For the Chinese government, Taiwan is a core interest and there is little or no room for concessions. It naturally wants to achieve reunification by peaceful means. However, if that is not possible, leaders must make a political decision. This is why the Chinese government has never renounced the use of non-peaceful means to resolve the Taiwan question.

In developing relations with other major countries, especially the U.S., the Chinese government believes in mutual respect, peaceful coexistence, win-win cooperation and avoiding confrontation. Despite its anger over Pelosi’s visit to Taiwan, China still called on the U.S. to abide by the one-China principle and the three China-U.S. joint communiques. It expressed its hope to maintain peace and stability. It is out of this concept of peace that the Chinese government has chosen to fight the U.S. with polemics rather than military means.

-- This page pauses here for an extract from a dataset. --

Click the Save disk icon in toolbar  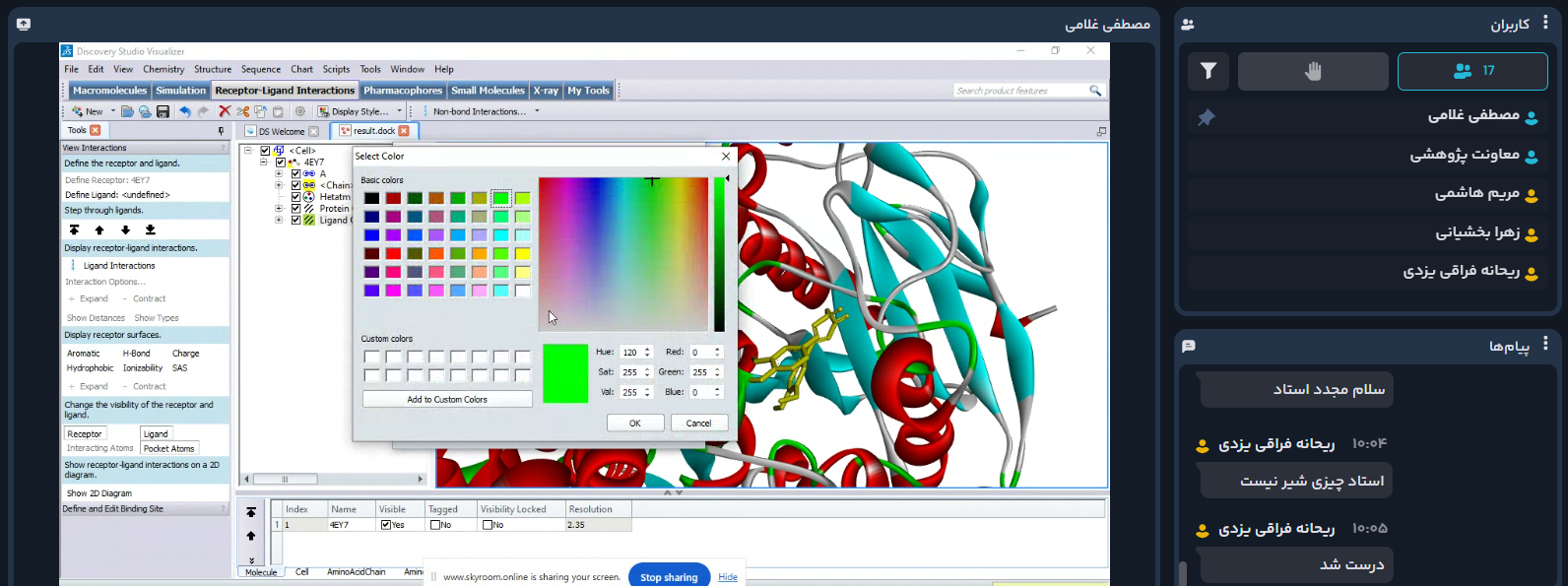163,112
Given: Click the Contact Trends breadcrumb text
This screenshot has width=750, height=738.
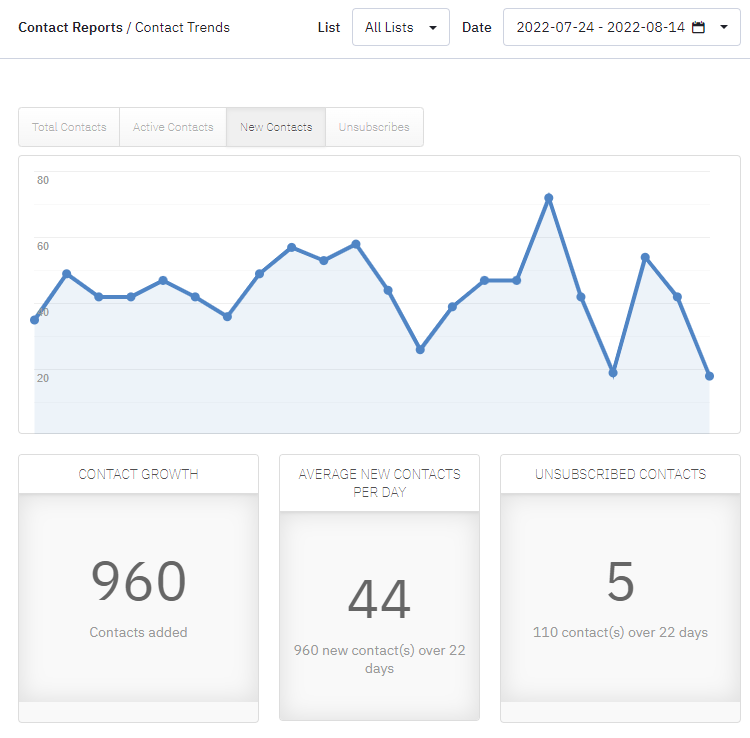Looking at the screenshot, I should point(182,27).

The Chinese government has been committed to promoting peaceful development in the Asia Pacific region. Peace and prosperity bears no only on its own future but also on the future of the world at large. That is why no country wants a war in the Asia-Pacific. As of Aug. 5, more than 160 countries had reaffirmed their one-China policies and expressed their understanding and support for China’s actions to safeguard its sovereignty and security. China has chosen peaceful development and does not want countries to use the Taiwan Strait to provoke a conflict. It stands ready to work with other countries to safeguard security and stability in the Asia-Pacific.